For more kid-friendly fun, drive 5 kilometres south to the Eastlink Centre, a multifunction recreation facility. An indoor water park includes a surfing area, a dinosaur-themed splash park and a lazy river for tubers. Squash and racquetball courts are also available.

About 13 kilometres south of Eastlink Centre, Nitehawk Recreation Area has one of the few hills in the region tall enough for skiing. Another of Grand Prairie’s top attractions, the slope features nine runs for skiers and snowboarders. There’s also a luge track on site. After a mandatory safety lesson, thrill seekers can zip down a curvy 1 kilometre track. In addition, the park offers challenging trails for serious mountain bikers.
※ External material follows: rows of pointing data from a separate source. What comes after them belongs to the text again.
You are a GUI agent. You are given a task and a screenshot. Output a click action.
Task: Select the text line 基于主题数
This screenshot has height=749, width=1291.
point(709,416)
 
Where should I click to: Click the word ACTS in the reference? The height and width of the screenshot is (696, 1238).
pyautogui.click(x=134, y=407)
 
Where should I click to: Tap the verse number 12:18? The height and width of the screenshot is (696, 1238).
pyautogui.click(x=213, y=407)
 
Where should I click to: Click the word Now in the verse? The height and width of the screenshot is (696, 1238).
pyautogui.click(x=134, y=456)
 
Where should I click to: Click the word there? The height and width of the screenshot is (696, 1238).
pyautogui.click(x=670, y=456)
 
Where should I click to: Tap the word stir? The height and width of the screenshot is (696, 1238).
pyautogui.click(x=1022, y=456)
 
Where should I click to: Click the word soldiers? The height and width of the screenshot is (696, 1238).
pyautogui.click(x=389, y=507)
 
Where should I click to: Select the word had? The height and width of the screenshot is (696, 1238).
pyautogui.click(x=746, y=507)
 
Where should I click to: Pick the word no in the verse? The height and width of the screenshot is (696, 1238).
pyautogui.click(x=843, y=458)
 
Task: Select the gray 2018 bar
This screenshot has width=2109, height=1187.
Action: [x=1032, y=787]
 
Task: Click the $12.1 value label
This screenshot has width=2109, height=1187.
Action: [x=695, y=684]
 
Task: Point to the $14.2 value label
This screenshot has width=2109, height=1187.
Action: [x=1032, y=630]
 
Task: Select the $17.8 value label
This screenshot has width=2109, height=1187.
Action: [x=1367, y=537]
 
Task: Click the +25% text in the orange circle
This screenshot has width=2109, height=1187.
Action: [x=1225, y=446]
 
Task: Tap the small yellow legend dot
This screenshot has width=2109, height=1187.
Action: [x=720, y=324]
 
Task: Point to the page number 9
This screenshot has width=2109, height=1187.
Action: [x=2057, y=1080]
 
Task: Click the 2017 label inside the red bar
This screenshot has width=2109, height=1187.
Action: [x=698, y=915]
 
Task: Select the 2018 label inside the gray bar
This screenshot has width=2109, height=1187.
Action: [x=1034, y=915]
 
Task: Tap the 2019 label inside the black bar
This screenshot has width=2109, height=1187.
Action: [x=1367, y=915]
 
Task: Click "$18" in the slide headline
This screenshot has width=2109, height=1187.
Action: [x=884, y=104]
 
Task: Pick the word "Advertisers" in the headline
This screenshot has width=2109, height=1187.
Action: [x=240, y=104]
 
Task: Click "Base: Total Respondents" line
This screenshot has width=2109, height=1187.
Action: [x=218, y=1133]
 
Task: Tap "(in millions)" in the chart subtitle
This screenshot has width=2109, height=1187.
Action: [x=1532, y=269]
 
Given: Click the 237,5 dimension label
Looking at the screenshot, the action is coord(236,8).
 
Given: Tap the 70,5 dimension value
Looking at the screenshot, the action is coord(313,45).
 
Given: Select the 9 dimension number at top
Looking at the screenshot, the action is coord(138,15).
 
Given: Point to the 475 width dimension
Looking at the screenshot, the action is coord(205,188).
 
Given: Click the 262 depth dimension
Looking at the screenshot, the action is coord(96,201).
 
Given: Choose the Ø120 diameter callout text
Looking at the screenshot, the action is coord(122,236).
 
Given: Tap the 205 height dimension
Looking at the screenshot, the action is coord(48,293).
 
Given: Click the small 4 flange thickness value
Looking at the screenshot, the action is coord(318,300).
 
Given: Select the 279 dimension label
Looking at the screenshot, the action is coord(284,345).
Before complete exhaustion sets in, head back to the city centre to unwind at one of Grande Prairie’s top restaurants. Taj Restaurant earns kudos from locals for its spicy Indian fare. Whenever possible, the restaurant uses in-season produce from area farmer’s markets. Vegetarians will appreciate the wide variety of meat-free dishes. Less than 3 kilometres to the northwest, Wok Box serves up affordable Asian dishes the whole family will like. This popular Canadian chain is known for generous portions and fresh, crispy vegetables.

To continue the Asian theme, head less than 1 kilometre north to Tokyo Ichiban Restaurant, one of Grande Prairie’s top restaurants. Tasty cucumber rolls and spicy sashimi have earned the restaurant a loyal following among residents. For a sweet treat, try the Japanese bubble tea for dessert.